When we think of social media and mental health rarely do we position this combination as positive. This commentary, however, offers a project-based learning approach that positions social media as beneficial to connectivity of experience.

In March 2020, when remote learning suddenly became the norm, I started teaching a new course. My ongoing experiences with lockdown—being stuck inside with my four children and my husband out of the house, deemed an essential worker—made it very clear that in order to get through it we needed to spend time outside. Further, if I wanted my students to stay engaged (in a course examining natureculture) the most logical choice I could make as a teacher was also to get them outside. So, I returned to an abandoned project that juxtaposed urbanization and nature, in terms happiness and well-being, and began to reframe my course so students were required to leave the confines of their homes: to go outside and be with nature. An additional layer was to document these experiences on Instagram . The assignment, titled The Personal Narrative Project, was designed to create opportunities for students to connect coursework to their lived experiences with nature. It took the place of a standard, final academic research paper and was comprised of three stages. In the first stage, students were required to go for at least one 40-minute walk per week and keep two weekly journals (a written reflection journal and visual activity journal) to document their experiences with nature; in the second stage students reported out their experiences via Instagram; and in the third stage, which was a final reflective narrative, students were invited to consider how the entire process invited them to  “exceed the boundaries of the Anthropocene,  allowing us to make our place by inventing it in a way not measured by the end but by an ongoing commitment to stay with the trouble, to discover the accident, to spend time with the stranger” (Clary-Lemon, 2019, p. 176).

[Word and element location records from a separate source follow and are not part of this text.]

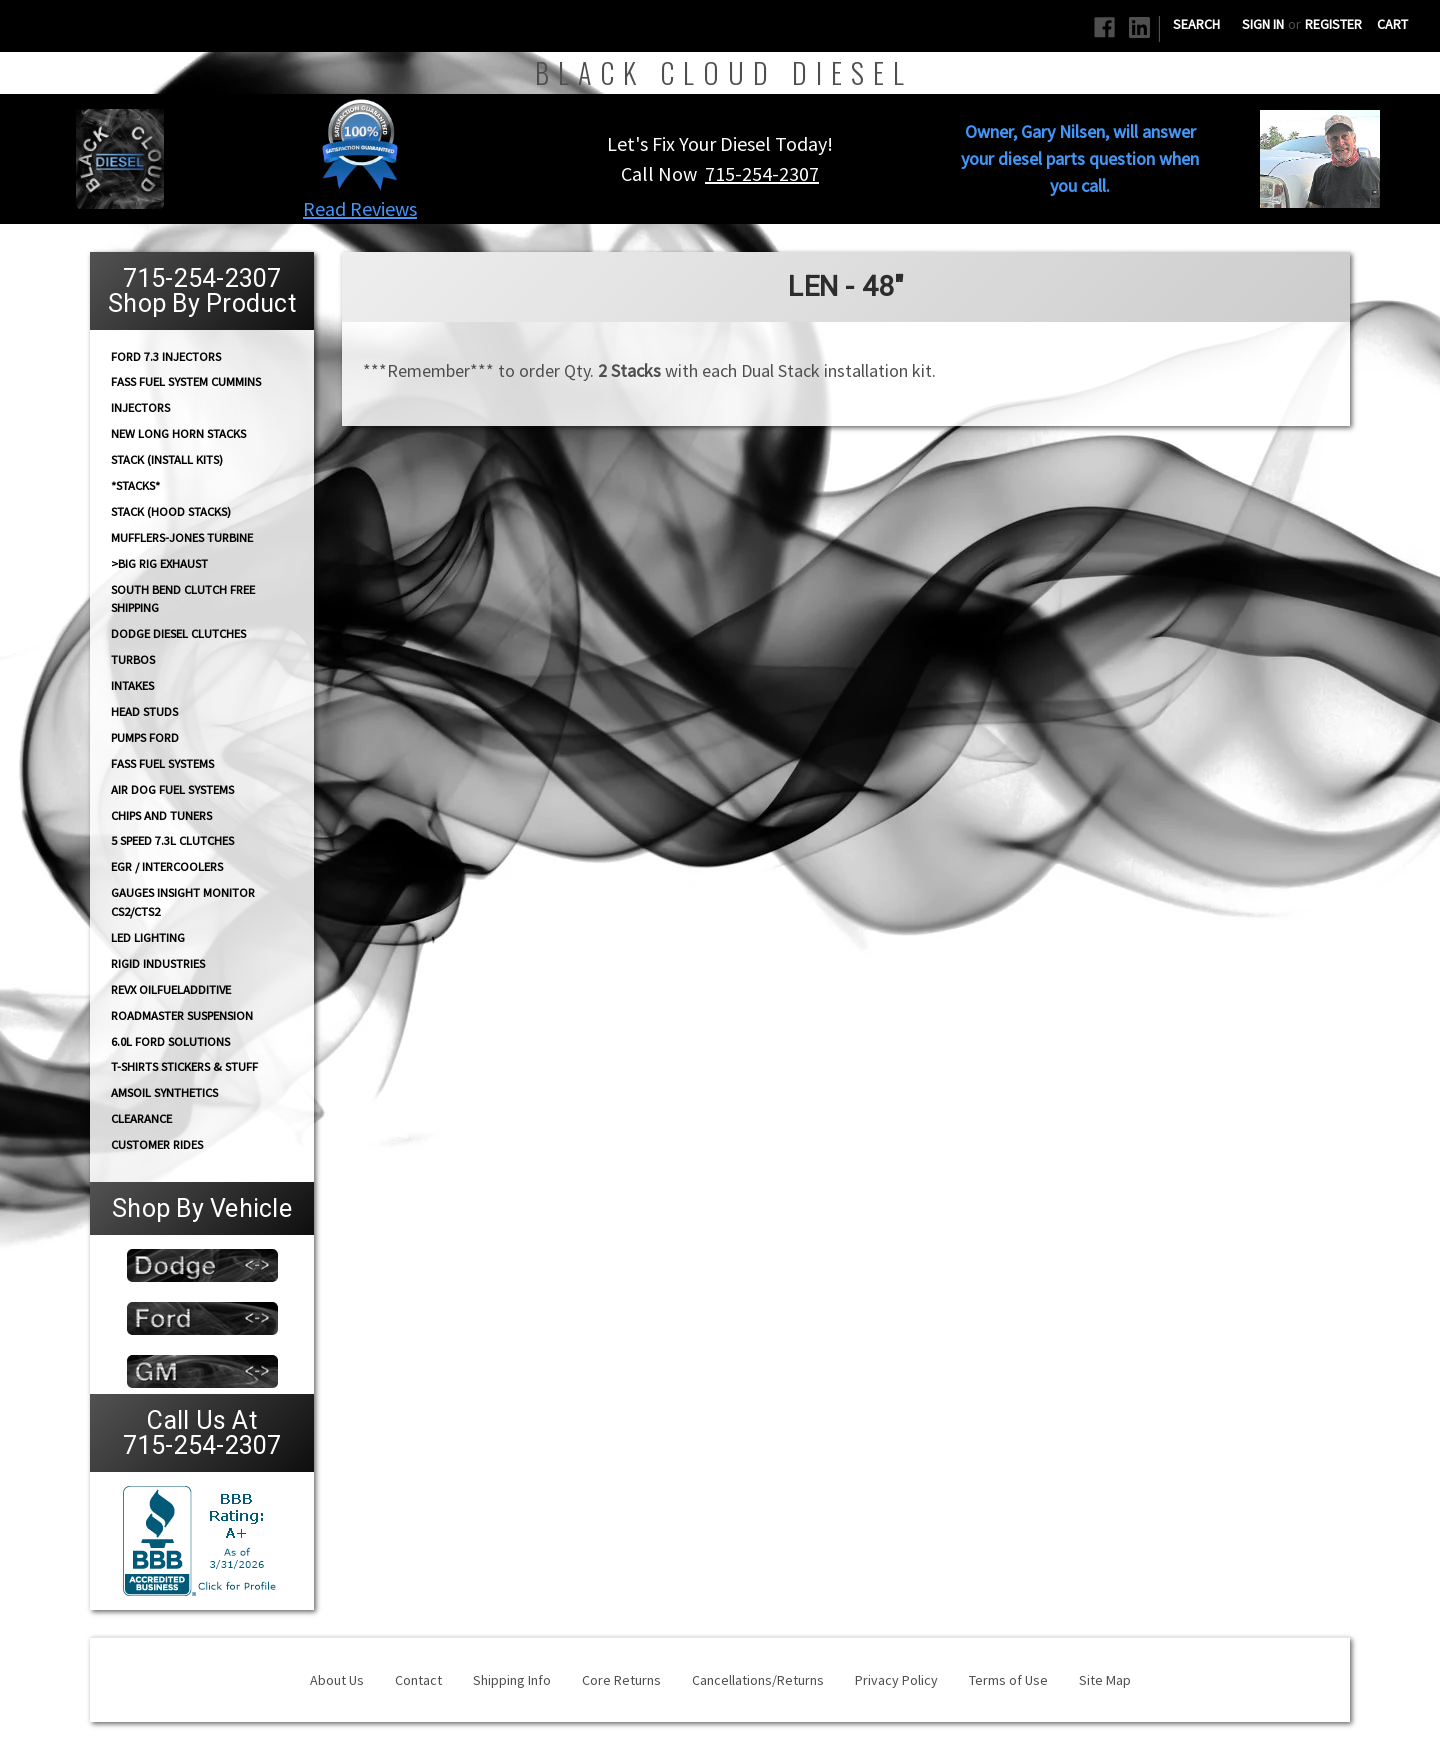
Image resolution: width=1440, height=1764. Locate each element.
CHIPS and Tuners (161, 815)
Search (1196, 24)
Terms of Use (1008, 1680)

While I didn’t explicitly tell my students an underlying goal of this project was to support their mental health, this was a connection that many of them made:

[T]hroughout the term I have found that those nature walks and the time I spent reflecting on my own thoughts may have been my saving grace throughout the term.

It could be a challenge to motivate myself [to go outside] after a strenuous day of schoolwork but overall, I enjoyed my day a lot more every time I finally got out of the house.

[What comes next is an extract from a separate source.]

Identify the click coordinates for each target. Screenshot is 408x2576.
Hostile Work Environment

[A]ny change in scenery or routine helped me to brighten my mood and also stay energized throughout the term.

And, while I didn’t image that this project would engage with environmental activism, students almost universally took up positionings seated in social change , as evidenced in the included Instagram posts; these positionings, however, while not always directly addressed in course readings (see Reading List), emerged within student-led discussions as students sought to make connections between their own lived experiences with natureculture (Clary-Lemon, 2019) and the fictional and non-fictional course readings. These discussions, which were framed by weekly reflections, inherently embrace social activism—students positioned their own lived  experiences alongside the texts making connections between often far-away narratives and their own right-now experiences. For instance, one student explained:

[The assignment] reminded me of the good that was in the world and that good was all of the nature around me. It made me want to protect our Earth even more because it feels like humanity is crumbling down…this assignment really made me look at the way that humans were interacting with nature in my own backyard. When walking or driving by myself, I looked at things very differently…I saw a field or trash bins and I reconsidered my consumption and waste and I evaluated my life to see how I could reduce my footprint.

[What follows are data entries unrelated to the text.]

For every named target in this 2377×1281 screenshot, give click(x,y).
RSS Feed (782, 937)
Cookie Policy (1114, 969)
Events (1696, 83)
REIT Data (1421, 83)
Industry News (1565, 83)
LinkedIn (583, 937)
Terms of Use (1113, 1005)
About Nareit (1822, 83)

Both student reflections and the Instagram posts illustrate how dwelling with nature can provide students with time to process their lived experiences. This simple activity provided students with an emotional outlet, to not only process course material, but a variety of day-to-day constraints—personal and academic—imposed by Covid-19. This is not what I envisioned. Ultimately, this experience has taught me that learning, especially active learning, should not be bound by the walls of a classroom—digital or mortar. My hope is that readers can find ways to adopt and adapt similar activities into their own classrooms and leverage social media as a positive learning tool. While the pandemic will not last forever, the stress of post-secondary education is something that students will continue to struggle with, the environmental humanities approach outlined above is one way to overcome and cope with such struggles.

What strikes me most, is the positive impact this assignment made to their lives, and how—unwittingly—a simple walk, something that is available to almost all of us, provided students with a coping mechanism that supported their cognitive development and mental health.

 

Reading List

Clary-Lemon, J. (2019). Planting the anthropocene: Rhetorics of natureculture. University Press of Colorado.

Geisel, T. S. (1971). The lorax. Random House Books for Young Readers.

Gill, C. (2011). Eating dirt: Deep forests, big timber, and life with the tree-planting tribe. Vancouver: Greystone Books Ltd.

Kolbert, E. (2015). The sixth extinction: An unnatural history (First Picador ed.). New York: Picador, Henry Holt and Company.

Langston, N. (1997). Forest dreams, forest nightmares: An environmental history of a forest health crisis. American Forests—Nature, Culture and Politics. University Press of Kansas: Lawrence, Kansas, 247-271.

Muir, J. (1897). The American Forests.

Powers, R. (2018). The overstory: A novel. WW Norton & Company.

Silverstein, S., Freeman, N., & Kennedy, A. P. (1964). The giving tree (p. 57). New York: HarperCollins.